简体   繁体   English

使用 str 数组过滤

[英]Filtering using a str array

I am trying to filter an ASCII list (which contains ASCII and other characters) by using an array that I have created.我正在尝试使用我创建的数组来过滤 ASCII 列表(其中包含 ASCII 和其他字符)。 I am trying to remove any integer string within the list.我正在尝试删除列表中的任何 integer 字符串。

import pandas as pd
with open('ASCII.txt') as f:
    data = f.read().replace('\t', ',')
    print(data, file=open('my_file.csv', 'w'))
df = list(data)
test = ['0','1','2','3','4','5','6','7','8','9']

for x in df:
    try:
        df = int(df)
        for i in range(0,9):
            while any(test) in df:
                df.remove('i') 
        print(df)
    except:
        continue

print(df)

This is what I currently have however, it does not work and outputs:这是我目前拥有的,但是它不起作用并输出:

['3', '3', ',', '0', '4', '1', ',', '2', '1', ',', '!', ',', '\n', '3', '4', ',', '0', '4', ...]

Your if condition for numbers is broken.您的if数字条件已损坏。 any checks if at least one element in the passed iterable is truthy, ie not an empty string in your case. any检查传递的 iterable 中的至少一个元素是否为真,即在您的情况下不是空字符串。

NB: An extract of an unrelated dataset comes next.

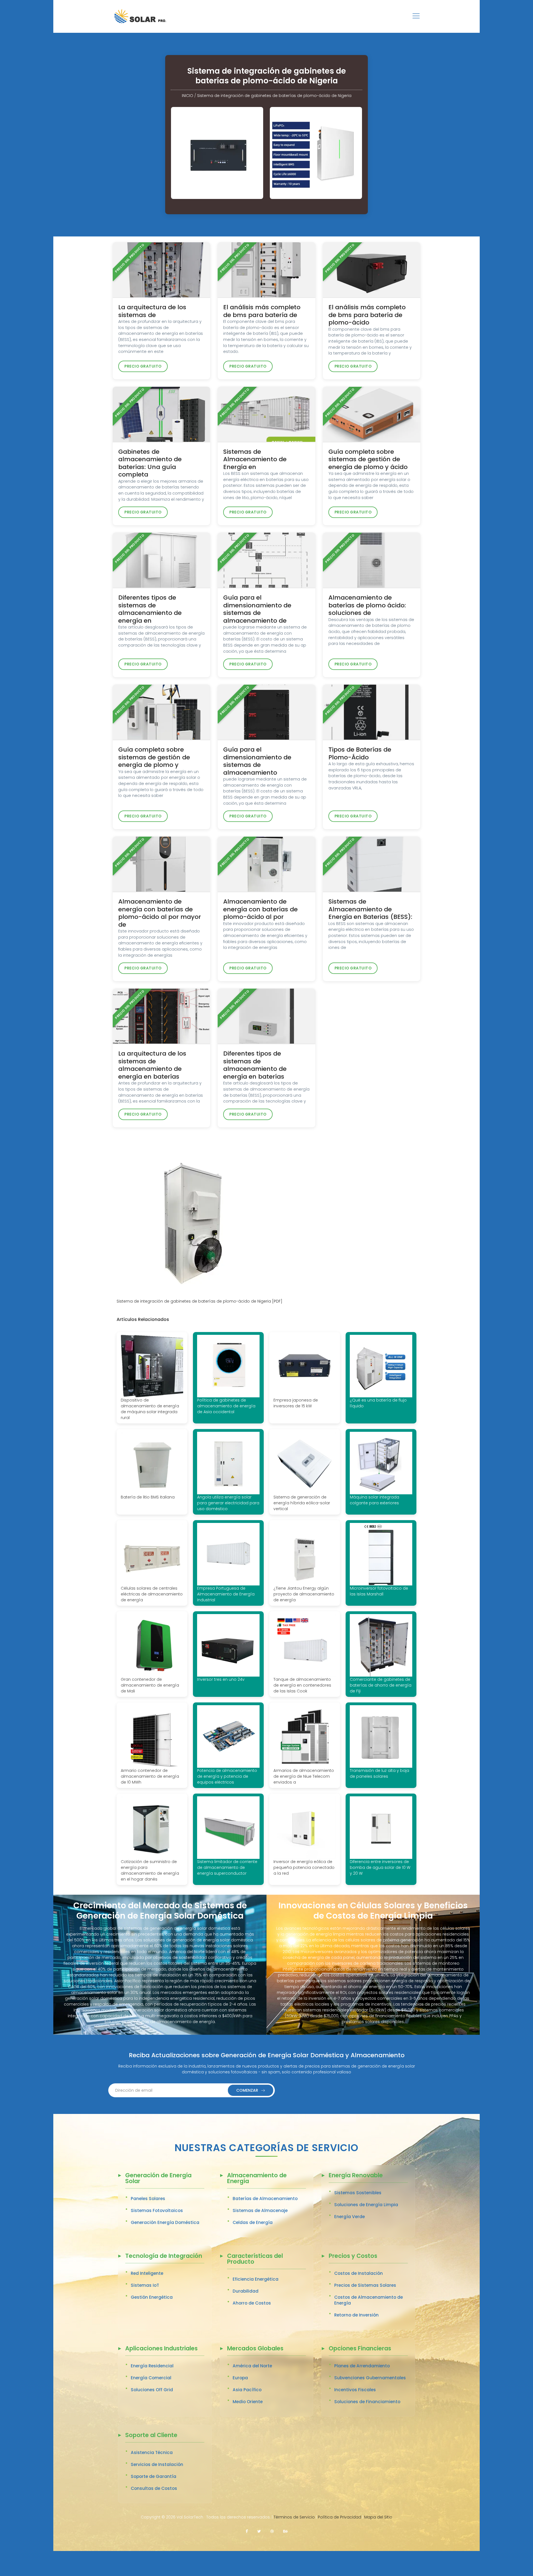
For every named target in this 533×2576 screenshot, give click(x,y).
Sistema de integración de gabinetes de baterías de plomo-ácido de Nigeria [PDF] (199, 1301)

test = ['0','1','2','3','4','5','6','7','8','9']
while any(test) in df:  # Condition always evaluates to False
    df.remove('i')  # Only removes the character 'i' from df

So your condition any(test) evaluates to True .所以你的条件any(test)评估为True And now you are checking if True is in df which it isn't, so the condition evaluates to False .现在您正在检查True是否在df中,而事实并非如此,因此条件评估为False The next error is, that you try to remove the letter 'i' from your list with the remove call.下一个错误是,您尝试使用remove调用从列表中删除字母'i' This can be fixed by casting the integer to a string这可以通过将 integer 转换为字符串来解决

for i in range(9):
    # Cast integer to str
    while str(i) in df:
        # Remove str i from df
        df.remove(str(i))

Using a str list instead of the range function, you can directly iterate over the elements of the test list:使用str列表而不是range function,您可以直接迭代test列表的元素:

df = list(data)
test = ['0','1','2','3','4','5','6','7','8','9']

for num in test:
    # Loop as long as num appears in df
    while num in df:
        df.remove(num)  # removes all elements with value of num

By doing so you have to run a second loop to remove all appearances of the current num in df , as remove only removes the first occurrence of that value.通过这样做,您必须运行第二个循环以删除df中当前num的所有出现,因为remove只会删除该值的第一次出现。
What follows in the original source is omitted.